### Task objective
Continue the thread below on MERGE versus INSERT for streaming SQL, picking up right after its last sentence.

Each of the value columns is calculated by a complex query, so there will
be ten SQLs to calculate
data for this table, for each sql:

* First check whether there is a row for the specified `rowkey`.
* If yes, then `update`, otherwise `insert`.

There is actually a dedicated sql syntax called `MERGE` designed for
this(SQL2008), a sample usage is:

MERGE INTO result D
   USING (SELECT rowkey, col1 FROM input WHERE flag = 80) S
   ON (D.rowkey = S.rowkey)
   WHEN MATCHED THEN UPDATE SET D.col1 = S.col1
   WHEN NOT MATCHED THEN INSERT (D.rowkey, D.col1)


*The semantic fits perfectly, but it is very verbose, and normal users
rarely used this syntax.*

So my colleagues invented a new syntax for this scenario (Or more
precisely, a new interpretation for the INSERT statement). For the above
scenario, user will always write `insert` statement:

insert into result(rowkey, col1) values(...)
insert into result(rowkey, col2) values(...)

The sql interpreter will do a trick behind the scene: if the `rowkey`
exists, then update, otherwise `insert`. This solution is very concise, but
violates the semantics of `insert`, using this solution INSERT will behave
differently in batch & stream processing.

How do you guys think? which do you prefer? What's your reasoning?

Looking forward to your opinions, thanks in advance.

Re: SQL in Stream Computing: MERGE or INSERT?

Posted by Mingmin Xu <mi...@gmail.com>.

Would like to share my thoughts in another perspective. IMO this is a
typical scenario for column based databases, like Hbase/Cassandra. You may
need to choose a right database if possible.

UPSERT is another alternative option, but I wouldn't suggest to a
customized check-insert/check-update implementation. The actual job should
be done in database side.

On Thu, Jun 22, 2017 at 6:59 PM, James <xu...@gmail.com> wrote:

> Hi Tyler,
>
> I think upsert is a good alternative, concise as INSERT and have the valid
> semantics. Just that user seems rarely use UPSERT either(might because
> there's no UPDATE in batch big data processing).
>
> By *"INSERT will behave differently in batch & stream processing"* I
> mean, if we use the "INSERT" solution I described above, there will be ten
> INSERTs:
>
> *INSERT INTO result(rowkey, col1) values(...)*
>
> *INSERT INTO result(rowkey, col2) values(...)*
>
> *...INSERT INTO result(rowkey, col10) values(...)*
>
> Although we issued ten INSERTs, but there will be only ONE new records in
> the target table, because 9 of the INSERTs are actually UPDATing the
> record, so in stream computing *INSERT = (INSERT or UPDATE)*, while in
> batch,* INSERT is just INSERT*.
>
> I think the essence of this problem is, there is no UPDATE in batch, but
> require UPDATE in streaming.

### Data records
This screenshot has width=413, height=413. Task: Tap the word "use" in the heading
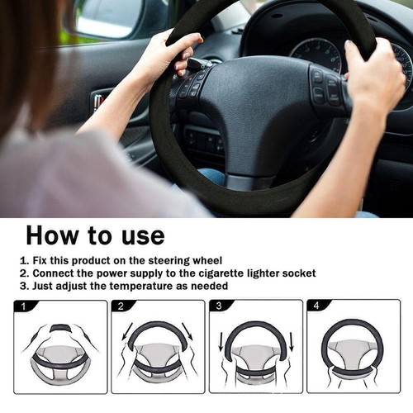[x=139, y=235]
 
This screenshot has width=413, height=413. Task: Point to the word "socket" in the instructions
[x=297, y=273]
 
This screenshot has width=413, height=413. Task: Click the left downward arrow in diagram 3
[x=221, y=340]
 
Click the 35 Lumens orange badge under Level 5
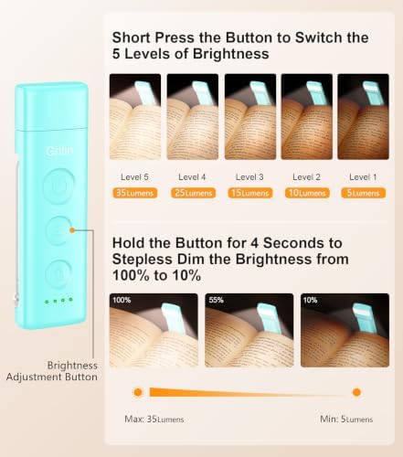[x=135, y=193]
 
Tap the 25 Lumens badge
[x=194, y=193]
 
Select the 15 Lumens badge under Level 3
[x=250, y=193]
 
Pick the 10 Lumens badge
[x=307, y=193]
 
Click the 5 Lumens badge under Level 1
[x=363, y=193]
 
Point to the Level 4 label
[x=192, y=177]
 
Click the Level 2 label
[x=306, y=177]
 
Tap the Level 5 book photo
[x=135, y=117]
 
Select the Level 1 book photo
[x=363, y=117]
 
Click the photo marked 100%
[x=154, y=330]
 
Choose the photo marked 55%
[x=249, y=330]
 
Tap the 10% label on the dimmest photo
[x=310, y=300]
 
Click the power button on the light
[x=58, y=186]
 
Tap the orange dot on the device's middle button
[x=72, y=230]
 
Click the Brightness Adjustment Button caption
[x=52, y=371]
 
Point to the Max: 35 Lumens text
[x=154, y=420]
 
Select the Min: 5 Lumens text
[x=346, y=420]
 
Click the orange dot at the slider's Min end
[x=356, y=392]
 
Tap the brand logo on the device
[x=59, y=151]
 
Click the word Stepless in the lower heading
==
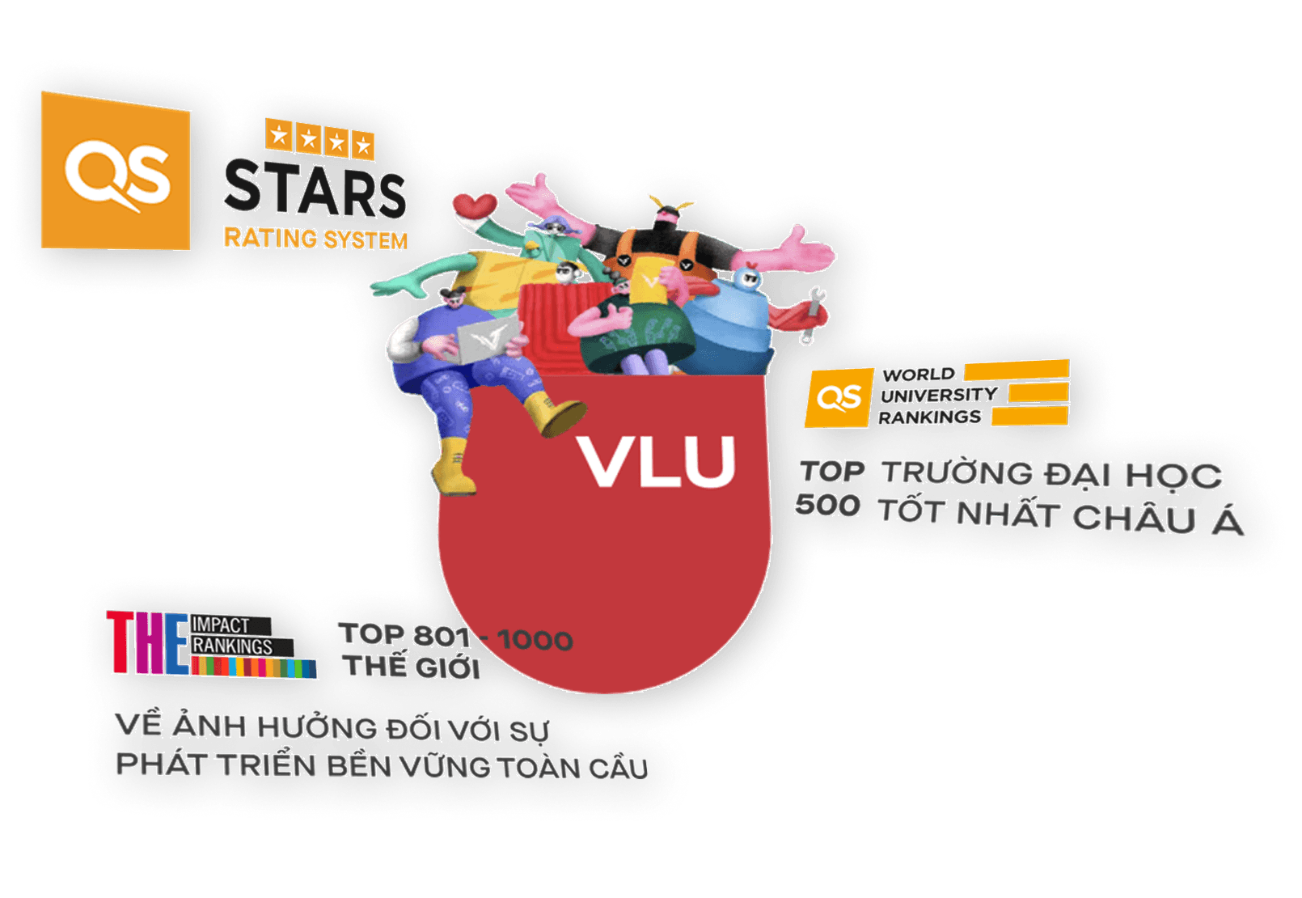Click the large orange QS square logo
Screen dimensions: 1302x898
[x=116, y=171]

### Exercise output
>
>
>
> Tyler Akidau <ta...@google.com>于2017年6月22日周四 下午11:35写道：
>
>> Calcite appears to have UPSERT
>> <https://issues.apache.org/jira/browse/CALCITE-492> support, can we just
>> use that instead?
>>
>> Also, I don't understand your statement that "INSERT will behave
>> differently in batch & stream processing". Can you explain further?
>>
>>
>> -Tyler
>>
>>
>> On Thu, Jun 22, 2017 at 7:35 AM Jesse Anderson <je...@bigdatainstitute.io>
>> wrote:
>>
>>> If I'm understanding correctly, Hive does that with a insert into
>>> followed by a select statement that does the aggregation. https://cwiki.
>>> apache.org/confluence/display/Hive/LanguageManual+DML#LanguageManualDML-
>>> InsertingdataintoHiveTablesfromqueries
>>>
>>> On Thu, Jun 22, 2017 at 1:32 AM James <xu...@gmail.com> wrote:
>>>
>>>> Hi team,
>>>>
>>>> I am thinking about a SQL and stream computing related problem, want to
>>>> hear your opinions.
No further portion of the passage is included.